Brazil's government plans to set up a donation-based fund to help finance conservation of the Amazon after illegal logging increased last year.
The government is seeking to raise $200 million from Norway and corporate sources in the first year, said Tasso Azevedo, director of the country's forestry services. The fund, to be established in May, will seek to raise as much as $1 billion annually to help slow deforestation of the Amazon, he said.
``Everybody says they want to help maintain the Amazon, but nobody has reached into their pockets until now,'' Azevedo told reporters today in Brasilia. The fund creates an opportunity to help preserve an area that represents about half the world's remaining rainforest.
Deforestation in the Amazon accelerated in the last five months of 2007, after slowing for the past four years, the Environmental Ministry said in a release distributed Jan. 23 in Brasilia. Preliminary figures show destruction between August and December may have reached as many as 7,000 square kilometers, or the equivalent of 60 percent of the deforestation in the 12 months through July 2007.

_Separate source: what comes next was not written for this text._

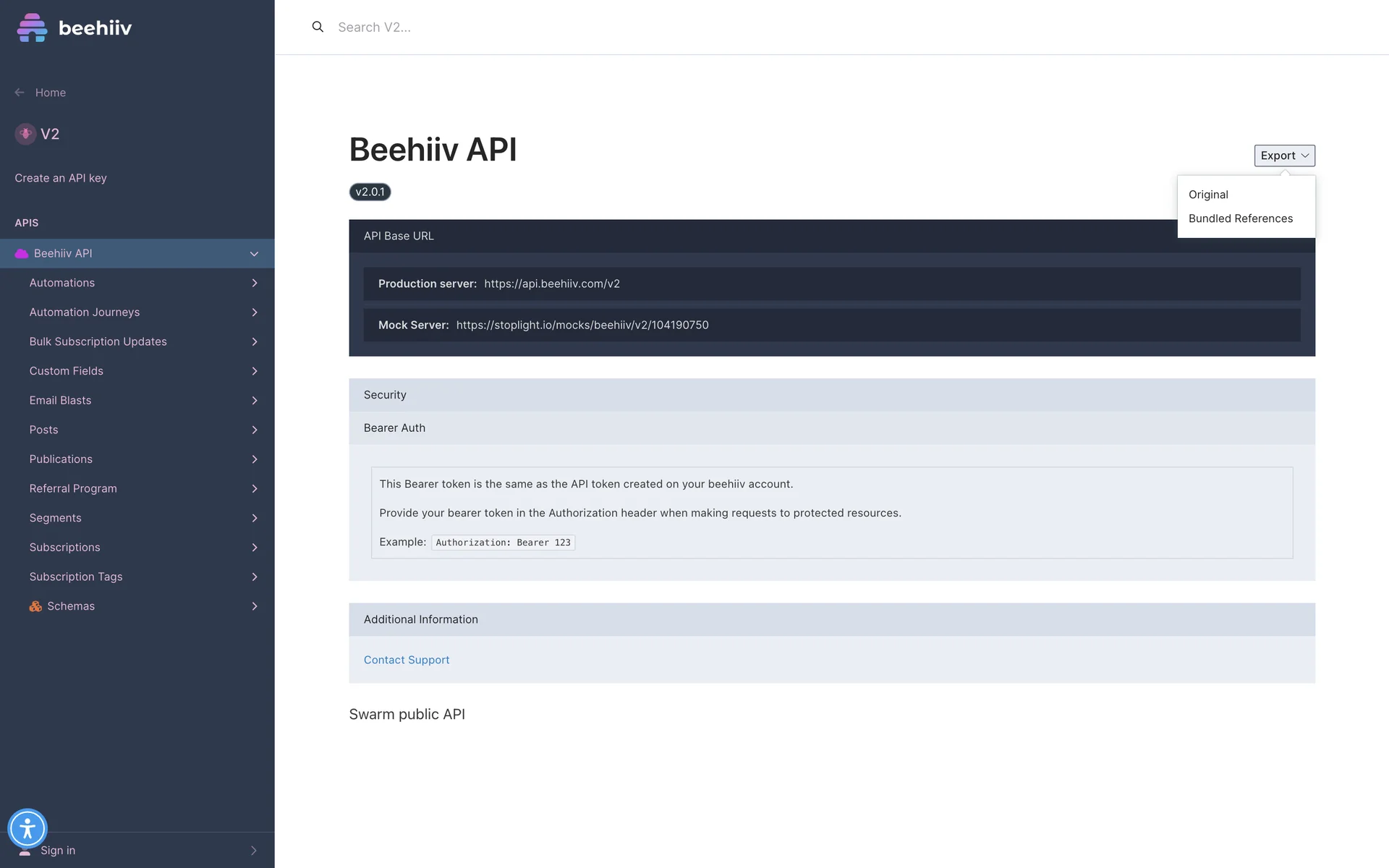Open the Create an API key page
1389x868 pixels.
click(61, 178)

President Luiz Inacio Lula da Silva urged G-8 countries to contribute to the fund. Brazil needs about $2 billion annually to stop illegal logging in the Amazon, Azevedo said. Congress has allocated 500 million reais ($292 million) over four years from the budget to preserve the rainforest, he said.

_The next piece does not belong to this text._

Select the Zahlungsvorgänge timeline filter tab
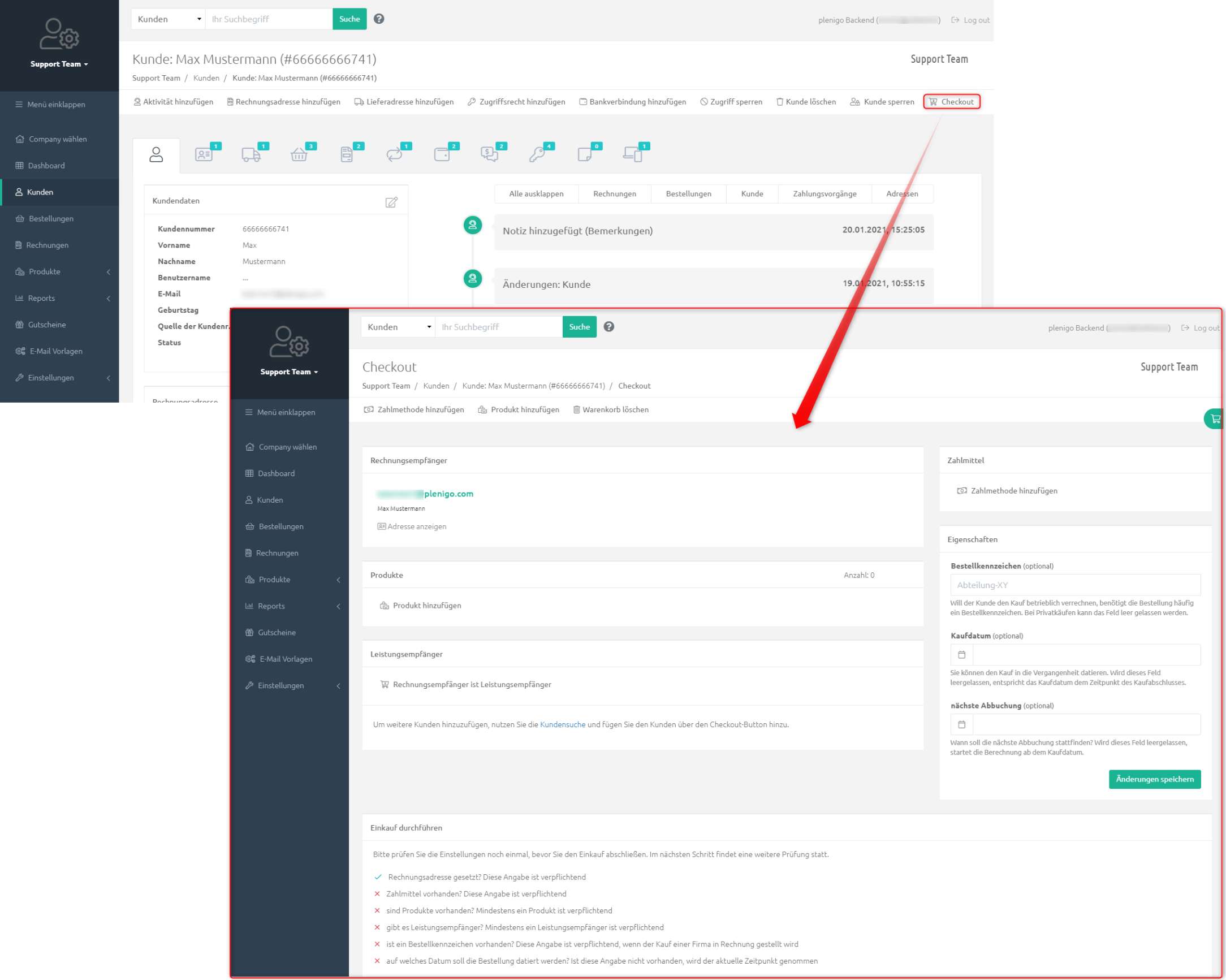[824, 194]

``The countries that pollute the most need to pay their counterparts so poor nations can do what they haven't had the courage to do,'' Lula said today in Brasilia.
Donations for the fund won't generate carbon credits for the investors, he said. About 20 percent of global carbon emissions come from deforestation and forest degradation, according to the World Bank.
Brazil's state-development bank will be responsible for raising money for the fund.